Dalla città con la TARI più alta d'Italia ci si aspetterebbe un centro come Lugano, Edimburgo o, volendo essere più magnanimi, Aosta; invece, basta camminare per le vie di Catania, persino le più centrali, per rendersi conto del contrario.
Intanto, spieghiamo come funziona e a cosa serve la TARI.
La Tassa sui Rifiuti, o TARI, è l'imposta destinata a finanziare il servizio di raccolta, smaltimento e gestione dei rifiuti. Nata nel 2014 dalle ceneri dei precedenti dazi come la TARES e la TARSU, aveva l’obiettivo di semplificare il sistema. Tuttavia, la TARI si è trasformata in un indicatore delle disparità tra le città italiane in termini di efficienza dei servizi e qualità della vita.
Cioè, serve anche a raccogliere dei dati per capire l'andazzo delle città: la quantità di rifiuti prodotti, il tempo di smaltimento, etc...
Secondo il Rapporto 2024 dell’Osservatorio Prezzi e Tariffe di Cittadinanzattiva, il costo medio della TARI ha raggiunto i 329 euro annui per famiglia, con un incremento del 2,6% rispetto al 2023.
Aumento ingiustificato, dato l'extragettito di 20 miliardi del 2023 che, anzi, servirebbe proprio a far diminuire le tasse e non ad aumentarle ogni anno di qualche punto percentuale. Ma veniamo a noi.
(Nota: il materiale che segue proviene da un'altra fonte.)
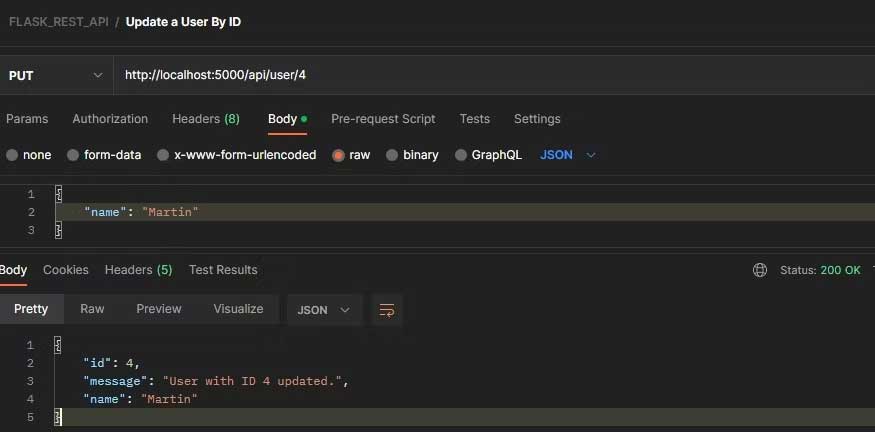Open the request Tests tab

click(x=475, y=119)
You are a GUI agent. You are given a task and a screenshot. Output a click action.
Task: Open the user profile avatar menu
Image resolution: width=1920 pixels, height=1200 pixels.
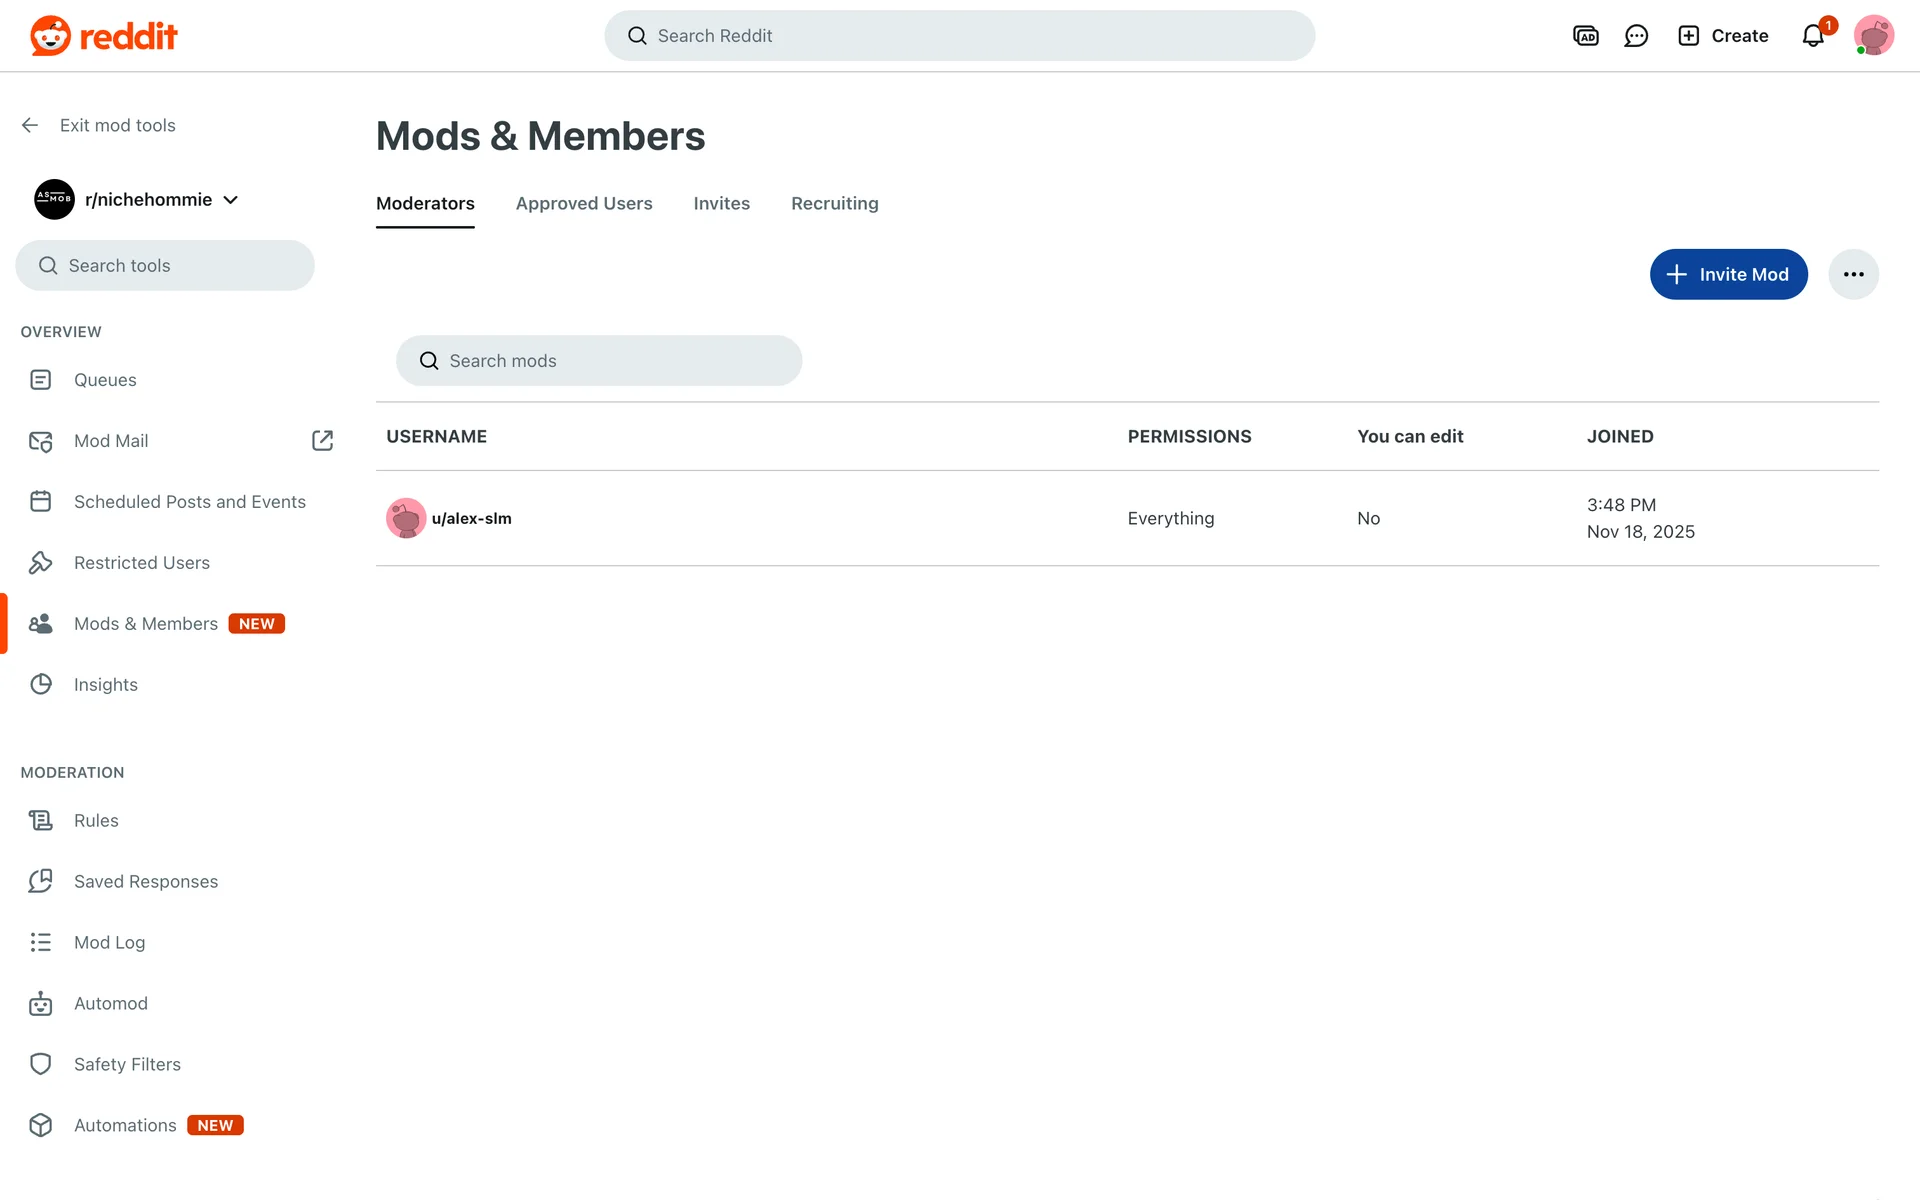[x=1873, y=36]
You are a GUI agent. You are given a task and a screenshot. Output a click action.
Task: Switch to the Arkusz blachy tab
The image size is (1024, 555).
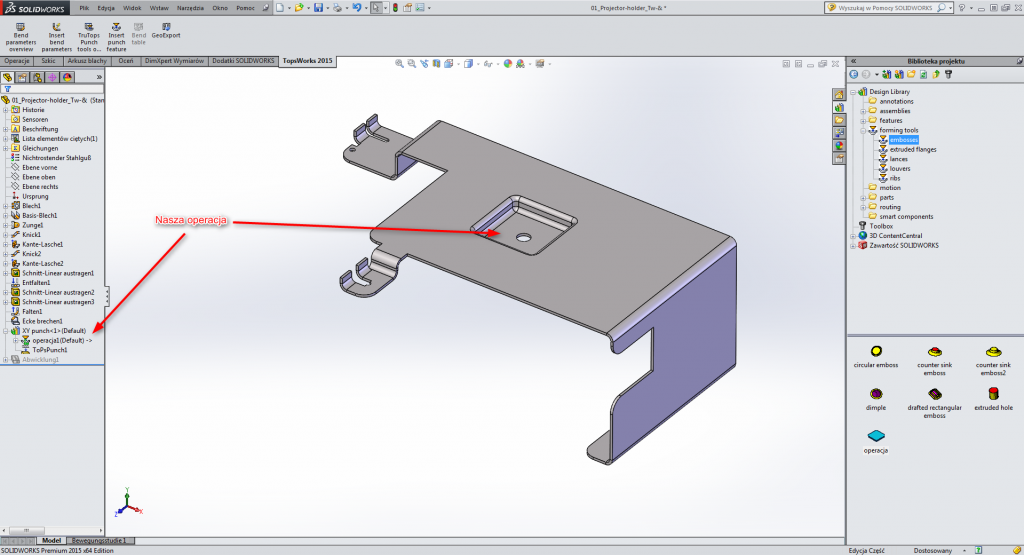[88, 61]
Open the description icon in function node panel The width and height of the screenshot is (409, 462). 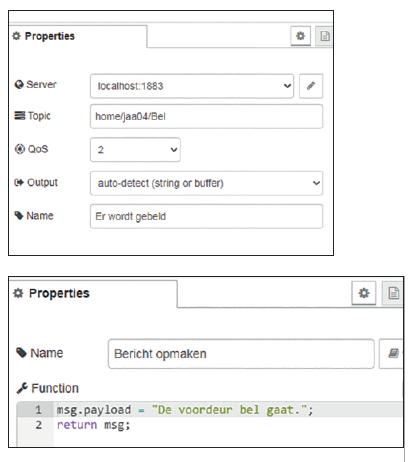(x=393, y=293)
Finalmente primi in qualcosa! Catania detiene il record della tariffa più alta in Italia, con una media di 594 euro, mentre Trento si conferma il capoluogo più economico con 183 euro.
Pagare la TARI più alta d'Italia e vedere che Trento (una delle città più pulite in Italia) paga esattamente tre volte meno di noi è qualcosa di inspiegabile.
A Catania, il costo elevato della TARI, a quanto pare, si intreccerebbe con problematiche strutturali. Ma quali? Certo, è vero che la raccolta differenziata nel 2022 si attestava al 22% ed oggi al 37%, ma rimane utopico l'obiettivo nazionale del 65%, mentre discariche e abbandono illegale di rifiuti rappresentano più che una realtà: una vera e propria pratica folkloristica. Mentre il Nord Italia supera il 70%, la Sicilia si ferma al 42%.
Ma bisogna anche mettersi nei panni di chi paga 600 euro per un servizio che, effettivamente, non esiste. Il cittadino diventa nemico della sua stessa città, e diventa difficile, difficilissimo, patteggiare per chi se ne frega o per chi se n'è sempre fregato.
Ogni quartiere ha la sua croce:
- Centro Storico: Cumuli di rifiuti e cenere vulcanica spesso non vengono rimossi tempestivamente, alimentando un'immagine di degrado che penalizza prima del turismo i cittadini stessi.
- Librino: Qui la situazione è aggravata da un’elevata densità abitativa e una scarsa disponibilità di isole ecologiche. Il risultato è una raccolta discontinua e il proliferare di discariche abusive. Ma sappiamo bene che questo è l'ultimo problema di Librino.
- Ognina: Un po' meglio, con un livello di raccolta differenziata più alto grazie alla presenza di associazioni di volontariato e una rete infrastrutturale più efficiente.
Secondo l’assessore all’ecologia Massimo Pesce, la gestione dei rifiuti a Catania ha sofferto per anni di mancanza di infrastrutture adeguate, evasione tributaria diffusa e scarsa sensibilità ambientale.
Su questo dovremmo rimanere un po' perplessi: la miglior forma di sensibilizzazione dovrebbe essere vedere che il pagamento della tassa garantisca un servizio adeguato. Nessun convegno, campagna di sensibilizzazione, chiacchierata greenwashing o consulenza ecofriendly sono efficaci quanto dare al cittadino (e quindi gratificarlo) quel che gli spetta.
Nel 2022, in Sicilia sono stati prodotti circa 2,1 milioni di tonnellate di rifiuti urbani, con una media pro capite di 439 kg, inferiore alla media nazionale di 494 kg. Oltre il danno, come sempre, anche la beffa.